Mark-to-market forces banks to “mark” the value of their assets on their books quarterly to what they are currently worth in the market. This would seem like a no-brainer, right? If you bought a widget-manufacturer worth $100 million and its stock market valuation declined to $50 million, you write its value down on your books to $50 million—and take a $50 million writedown that’s a one-time hit to profits. The flipside of this is that when asset prices go up, you get to write values up and chalk up one-time gains.
It’s funny, you never heard much complaining about mark-to-market when prices were increasing.
The problem that’s arisen is what happens when there’s no market. That’s part of the problem with the complex securities that the banks underwrote and that are weighing them down—they’re illiquid, meaning they don’t trade much. Since the crash, few have traded at all, so there’s no real price to mark to.
The banks say this is why they shouldn’t have to mark-to-market. After all, they say, they’re not trying to sell these things now, so why should they have to mark them down. They say they want to hold them to maturity and the underlying cashflows imply a value much higher than what the marks would suggest.
Which brings back around to my oft-repeated point that we need to know more about what exactly is on the books. What loans are in these securities? How much cash are they throwing off? I’ve yet to see anyone take a real good look at that. I’m waiting.
Until we know that, we won’t know whether the banks are full of it or not (though you can probably guess what I suspect). The reason there is no market to mark to is because the banks don’t want to sell their assets at prices investors will pay. That’s because if they do, they’ll likely be exposed as insolvent.
So rewriting the rules to paper this over is foolish and counterproductive. Investors need more transparency, not less.
Is this transparency?
The changes proposed on March 16 to fair-value, also known as mark-to-market accounting, would allow companies to use “significant judgment” in valuing assets and reduce the amount of writedowns they must take on so-called impaired investments, including mortgage-backed securities. A final vote on the resolutions, which would apply to first-quarter financial statements, is scheduled for April 2.
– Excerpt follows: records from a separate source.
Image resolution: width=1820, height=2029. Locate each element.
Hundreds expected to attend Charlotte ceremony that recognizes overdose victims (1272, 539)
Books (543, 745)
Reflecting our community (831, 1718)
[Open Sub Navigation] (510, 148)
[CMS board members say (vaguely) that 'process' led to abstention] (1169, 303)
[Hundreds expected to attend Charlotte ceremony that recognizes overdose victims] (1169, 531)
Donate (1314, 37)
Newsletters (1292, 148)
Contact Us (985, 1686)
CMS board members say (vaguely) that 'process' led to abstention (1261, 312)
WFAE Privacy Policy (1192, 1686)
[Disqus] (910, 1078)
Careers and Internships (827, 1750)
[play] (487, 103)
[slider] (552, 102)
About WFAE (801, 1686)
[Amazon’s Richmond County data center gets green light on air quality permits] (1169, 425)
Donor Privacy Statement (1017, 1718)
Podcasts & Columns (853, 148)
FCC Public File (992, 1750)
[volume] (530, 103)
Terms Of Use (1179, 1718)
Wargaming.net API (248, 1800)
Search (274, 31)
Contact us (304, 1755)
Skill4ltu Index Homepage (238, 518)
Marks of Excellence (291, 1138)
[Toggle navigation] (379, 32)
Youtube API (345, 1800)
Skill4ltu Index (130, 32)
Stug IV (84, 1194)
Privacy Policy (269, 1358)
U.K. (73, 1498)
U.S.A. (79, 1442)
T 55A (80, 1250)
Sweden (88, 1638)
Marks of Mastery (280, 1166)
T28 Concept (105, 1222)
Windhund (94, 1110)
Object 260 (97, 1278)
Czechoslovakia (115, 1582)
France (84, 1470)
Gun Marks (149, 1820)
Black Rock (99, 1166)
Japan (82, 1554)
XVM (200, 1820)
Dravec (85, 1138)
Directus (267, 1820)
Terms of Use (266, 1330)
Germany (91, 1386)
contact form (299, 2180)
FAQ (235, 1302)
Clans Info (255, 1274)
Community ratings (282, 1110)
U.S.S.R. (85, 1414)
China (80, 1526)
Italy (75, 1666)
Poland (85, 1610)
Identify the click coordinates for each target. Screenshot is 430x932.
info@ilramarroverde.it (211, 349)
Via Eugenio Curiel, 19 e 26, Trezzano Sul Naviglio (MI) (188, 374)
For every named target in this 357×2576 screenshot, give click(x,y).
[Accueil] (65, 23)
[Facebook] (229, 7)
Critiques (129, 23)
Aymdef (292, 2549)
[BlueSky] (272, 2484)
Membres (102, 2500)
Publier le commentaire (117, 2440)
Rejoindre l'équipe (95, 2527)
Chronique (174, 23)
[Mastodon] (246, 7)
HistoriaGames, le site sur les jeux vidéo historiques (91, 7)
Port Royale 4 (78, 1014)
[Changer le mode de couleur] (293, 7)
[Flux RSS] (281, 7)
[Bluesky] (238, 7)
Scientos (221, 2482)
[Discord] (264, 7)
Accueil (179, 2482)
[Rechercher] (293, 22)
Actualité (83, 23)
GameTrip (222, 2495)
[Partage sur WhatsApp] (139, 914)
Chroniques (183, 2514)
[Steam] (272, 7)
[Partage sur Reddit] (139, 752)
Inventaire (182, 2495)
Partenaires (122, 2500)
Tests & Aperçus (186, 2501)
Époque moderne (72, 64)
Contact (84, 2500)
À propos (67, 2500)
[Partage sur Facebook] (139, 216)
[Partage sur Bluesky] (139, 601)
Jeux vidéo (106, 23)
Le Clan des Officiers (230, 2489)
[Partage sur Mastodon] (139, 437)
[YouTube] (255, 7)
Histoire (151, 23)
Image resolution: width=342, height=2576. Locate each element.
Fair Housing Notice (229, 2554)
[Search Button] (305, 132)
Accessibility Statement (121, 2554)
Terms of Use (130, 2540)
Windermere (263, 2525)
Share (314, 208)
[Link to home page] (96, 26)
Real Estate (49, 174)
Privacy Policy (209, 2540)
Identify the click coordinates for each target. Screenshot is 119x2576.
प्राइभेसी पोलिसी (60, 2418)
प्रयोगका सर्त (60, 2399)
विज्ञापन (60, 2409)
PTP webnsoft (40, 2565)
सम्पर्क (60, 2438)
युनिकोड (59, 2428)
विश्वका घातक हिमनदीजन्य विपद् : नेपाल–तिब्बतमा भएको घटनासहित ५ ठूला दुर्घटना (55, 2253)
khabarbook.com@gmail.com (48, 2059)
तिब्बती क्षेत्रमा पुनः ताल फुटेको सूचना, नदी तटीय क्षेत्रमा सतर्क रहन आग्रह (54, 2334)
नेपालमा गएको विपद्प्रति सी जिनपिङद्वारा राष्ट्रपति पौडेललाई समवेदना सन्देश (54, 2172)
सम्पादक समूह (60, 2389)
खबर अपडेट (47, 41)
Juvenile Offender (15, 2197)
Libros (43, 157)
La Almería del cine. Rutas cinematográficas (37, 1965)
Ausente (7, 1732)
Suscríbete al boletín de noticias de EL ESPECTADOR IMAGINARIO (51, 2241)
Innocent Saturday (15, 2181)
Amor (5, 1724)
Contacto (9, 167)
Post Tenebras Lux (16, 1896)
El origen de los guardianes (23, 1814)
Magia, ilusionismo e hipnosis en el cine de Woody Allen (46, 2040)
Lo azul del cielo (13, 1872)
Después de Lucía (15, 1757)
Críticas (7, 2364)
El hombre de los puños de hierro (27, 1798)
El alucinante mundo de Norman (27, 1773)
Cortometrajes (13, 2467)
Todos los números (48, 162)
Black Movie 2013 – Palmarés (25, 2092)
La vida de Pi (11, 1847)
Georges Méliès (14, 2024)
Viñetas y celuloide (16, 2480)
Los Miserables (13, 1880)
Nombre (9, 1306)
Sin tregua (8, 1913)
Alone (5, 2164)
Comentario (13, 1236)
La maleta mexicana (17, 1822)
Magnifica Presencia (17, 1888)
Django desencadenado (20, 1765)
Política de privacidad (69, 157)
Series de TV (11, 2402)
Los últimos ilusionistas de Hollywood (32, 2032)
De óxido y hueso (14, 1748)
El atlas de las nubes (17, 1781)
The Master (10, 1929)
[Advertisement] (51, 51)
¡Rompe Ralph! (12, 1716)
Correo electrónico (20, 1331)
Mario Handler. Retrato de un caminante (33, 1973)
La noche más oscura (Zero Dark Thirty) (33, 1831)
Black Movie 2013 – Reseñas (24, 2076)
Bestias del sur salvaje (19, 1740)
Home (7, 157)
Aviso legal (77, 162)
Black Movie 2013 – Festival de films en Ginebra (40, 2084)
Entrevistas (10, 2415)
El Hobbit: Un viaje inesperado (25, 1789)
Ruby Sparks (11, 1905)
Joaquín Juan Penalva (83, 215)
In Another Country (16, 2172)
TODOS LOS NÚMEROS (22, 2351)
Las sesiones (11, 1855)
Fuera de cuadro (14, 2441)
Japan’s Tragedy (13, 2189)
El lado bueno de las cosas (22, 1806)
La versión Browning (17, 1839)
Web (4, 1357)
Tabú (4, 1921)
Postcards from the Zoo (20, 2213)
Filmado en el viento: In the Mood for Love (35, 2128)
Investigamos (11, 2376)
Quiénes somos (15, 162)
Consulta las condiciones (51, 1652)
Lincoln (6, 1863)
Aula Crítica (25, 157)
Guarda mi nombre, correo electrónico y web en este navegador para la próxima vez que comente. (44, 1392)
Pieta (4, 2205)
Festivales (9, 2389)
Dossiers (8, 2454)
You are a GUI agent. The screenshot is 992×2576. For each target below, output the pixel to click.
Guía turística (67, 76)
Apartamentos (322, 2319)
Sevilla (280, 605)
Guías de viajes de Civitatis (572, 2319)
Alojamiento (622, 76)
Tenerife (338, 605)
I thought by now we were all past the belief that banks had anything approaching “significant judgment.”
Bloomberg is good to point out the massive lobbying pressure on FASB, the accounting-rules board:
FASB’s acquiescence followed lobbying efforts by the U.S. Chamber of Commerce, the American Bankers Association and companies ranging from Bank of New York Mellon Corp., the world’s largest custodian of financial assets, to community lender Brentwood Bank in Pennsylvania. Former regulators and accounting analysts say the new rules would hurt investors who need more transparency, not less, in financial statements.
Officials at Norwalk, Connecticut-based FASB were under “tremendous pressure” and “more or less eviscerated mark-to- market accounting,” said Robert Willens, a former managing director at Lehman Brothers Holdings Inc. who runs his own tax and accounting advisory firm in New York. “I’d say there was a pretty close cause and effect”…
“What disturbs me most about the FASB action is they appear to be bowing to outrageous threats from members of Congress who are beholden to corporate supporters,” said Levitt, now a senior adviser at buyout firm Carlyle Group and a board member at Bloomberg LP, the parent of Bloomberg News.
Spoken without irony by Carlyle employee Levitt, I’m sure.
What Bloomberg doesn’t point out, and what it should have, is that FASB is a private entity. It’s not a government regulator. That’s too much power for an unaccountable group to have.